O que tem em comum o debate do “foro privilegiado” de Flávio Bolsonaro e Marquinho Mendes?

Decisão do Tribunal de Justiça do Rio de Janeiro concedeu Habeas Corpus ao senador Flávio Bolsonaro (Republicanos-RJ), fixando a segunda instância como foro competente no “caso Queiroz”, ao fundamento de que na época dos fatos ele exercia o cargo de deputado estadual. Com a decisão, as investigações saem da 27ª Vara Criminal do TJ carioca e passam para Órgão Especial do tribunal. Importante destacar, porém, que essa decisão está na contramão de tese firmada pelo Supremo Tribunal Federal.

Isso porque no julgamento da Ação Penal (AP) 937, em 3 de maio de 2018, em que o réu era o então deputado federal Marquinho Mendes (de Cabo Frio) seguindo o voto do relator Roberto Barroso, houve substancial alteração do entendimento em relação ao alcance do foro privilegiado, atrelado aos casos envolvendo deputados federais e senadores, posteriormente estendido para ministros de Estado e governadores.

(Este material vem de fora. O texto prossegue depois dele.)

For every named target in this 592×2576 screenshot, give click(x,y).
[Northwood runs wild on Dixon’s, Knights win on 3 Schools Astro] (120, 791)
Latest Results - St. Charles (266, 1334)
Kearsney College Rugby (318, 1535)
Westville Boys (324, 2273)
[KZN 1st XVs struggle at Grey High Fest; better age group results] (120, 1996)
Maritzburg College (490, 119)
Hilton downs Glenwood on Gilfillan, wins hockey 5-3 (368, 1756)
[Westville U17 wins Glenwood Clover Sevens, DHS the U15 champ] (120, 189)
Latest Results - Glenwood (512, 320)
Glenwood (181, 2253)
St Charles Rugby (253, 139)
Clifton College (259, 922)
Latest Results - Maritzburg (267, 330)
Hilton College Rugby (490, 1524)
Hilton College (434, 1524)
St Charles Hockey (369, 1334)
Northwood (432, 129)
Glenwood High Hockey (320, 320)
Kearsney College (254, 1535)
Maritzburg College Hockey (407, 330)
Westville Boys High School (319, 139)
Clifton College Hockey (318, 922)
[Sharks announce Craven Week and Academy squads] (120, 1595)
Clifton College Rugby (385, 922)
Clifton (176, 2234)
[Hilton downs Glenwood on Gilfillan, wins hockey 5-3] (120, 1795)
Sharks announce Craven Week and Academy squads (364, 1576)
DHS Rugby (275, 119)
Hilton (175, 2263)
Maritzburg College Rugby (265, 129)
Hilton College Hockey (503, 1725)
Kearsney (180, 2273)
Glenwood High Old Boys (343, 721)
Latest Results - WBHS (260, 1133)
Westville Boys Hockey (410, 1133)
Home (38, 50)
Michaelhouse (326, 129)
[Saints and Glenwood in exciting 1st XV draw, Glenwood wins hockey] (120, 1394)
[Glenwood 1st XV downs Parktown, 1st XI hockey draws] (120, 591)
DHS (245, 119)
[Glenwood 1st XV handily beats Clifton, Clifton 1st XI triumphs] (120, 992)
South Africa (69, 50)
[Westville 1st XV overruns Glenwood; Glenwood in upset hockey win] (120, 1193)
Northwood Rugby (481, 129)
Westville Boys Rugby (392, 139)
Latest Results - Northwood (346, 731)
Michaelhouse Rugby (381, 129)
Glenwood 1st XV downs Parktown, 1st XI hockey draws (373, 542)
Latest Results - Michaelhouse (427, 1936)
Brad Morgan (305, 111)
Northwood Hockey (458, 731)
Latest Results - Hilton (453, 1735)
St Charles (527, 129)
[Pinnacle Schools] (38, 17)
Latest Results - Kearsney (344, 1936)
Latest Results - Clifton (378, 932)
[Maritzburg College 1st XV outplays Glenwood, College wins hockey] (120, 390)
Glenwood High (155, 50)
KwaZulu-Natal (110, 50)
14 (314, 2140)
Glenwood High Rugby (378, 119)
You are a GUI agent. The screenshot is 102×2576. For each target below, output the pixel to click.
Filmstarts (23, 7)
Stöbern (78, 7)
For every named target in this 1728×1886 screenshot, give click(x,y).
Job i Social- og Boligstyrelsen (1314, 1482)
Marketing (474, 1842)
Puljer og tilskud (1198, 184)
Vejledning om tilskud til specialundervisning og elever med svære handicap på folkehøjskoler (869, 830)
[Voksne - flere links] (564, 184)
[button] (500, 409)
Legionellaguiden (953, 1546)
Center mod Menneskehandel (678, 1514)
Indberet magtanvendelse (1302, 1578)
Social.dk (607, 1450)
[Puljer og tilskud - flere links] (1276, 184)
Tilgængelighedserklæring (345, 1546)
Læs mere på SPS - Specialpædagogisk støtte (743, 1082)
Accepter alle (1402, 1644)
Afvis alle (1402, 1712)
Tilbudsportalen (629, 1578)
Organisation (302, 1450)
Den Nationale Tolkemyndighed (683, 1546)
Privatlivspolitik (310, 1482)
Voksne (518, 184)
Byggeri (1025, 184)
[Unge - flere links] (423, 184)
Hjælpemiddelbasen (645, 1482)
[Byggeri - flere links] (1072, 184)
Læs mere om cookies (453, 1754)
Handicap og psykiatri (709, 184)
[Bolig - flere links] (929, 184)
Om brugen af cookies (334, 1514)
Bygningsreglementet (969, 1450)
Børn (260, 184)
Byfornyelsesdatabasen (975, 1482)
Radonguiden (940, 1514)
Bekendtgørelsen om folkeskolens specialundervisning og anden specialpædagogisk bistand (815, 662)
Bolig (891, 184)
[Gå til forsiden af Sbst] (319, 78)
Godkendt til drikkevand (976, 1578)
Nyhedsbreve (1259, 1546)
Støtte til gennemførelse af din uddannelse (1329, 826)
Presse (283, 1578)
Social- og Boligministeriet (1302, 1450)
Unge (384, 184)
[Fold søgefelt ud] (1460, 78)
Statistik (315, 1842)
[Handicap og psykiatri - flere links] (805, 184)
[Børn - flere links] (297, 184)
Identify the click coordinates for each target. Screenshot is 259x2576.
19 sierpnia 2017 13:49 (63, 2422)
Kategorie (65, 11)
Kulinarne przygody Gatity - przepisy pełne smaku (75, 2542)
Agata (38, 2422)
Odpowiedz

Com tal decisão da Corte Suprema, o foro por prerrogativa de função somente será aplicado aos crimes cometidos durante o exercício do cargo e relacionados às funções desempenhadas. Isso alterou radicalmente o entendimento anterior, que estabelecia que uma vez empossado, o ocupante do cargo adquiria a prerrogativa de foro inclusive para os crimes praticados antes da posse.

BARROSO À ÉPOCA CLASSIFICOU O CASO DE “ELEVADOR PROCESSUAL”

O caso fático da AP nº 937 envolvia a situação do ex-prefeito de Cabo Frio que, concorrendo nas eleições para a Prefeitura em 2008, foi acusado de captação ilícita de sufrágio. Como foi eleito prefeito, o réu teve sua denúncia recebida pelo Tribunal Regional Eleitoral do Rio de Janeiro – TRE-RJ em 2013. Com o fim de seu mandato, o caso foi enviado para a primeira instância em 2014, ali tendo permanecido enquanto o réu esteve sem mandato. Em 2015, no entanto, Marquinho Mendes (que figurava como suplente) assumiu como deputado federal, e os autos foram remetidos ao STF.

Ocorre que, em 2016, o réu novamente se afastou do mandato (diante do retorno do titular), tendo ficado nessa situação sem foro por alguns meses até reassumir outra vez como suplente e, pouco depois, ser efetivado no mandato, em virtude da perda do cargo pelo eleito. Como se não bastassem todas as intercorrências já citadas, Marquinho Mendes ainda veio a ser eleito prefeito de Cabo Frio mais uma vez, assumindo em 2017. O caso, nas palavras do min. Luís Roberto Barroso, “revela a disfuncionalidade prática do regime de foro”.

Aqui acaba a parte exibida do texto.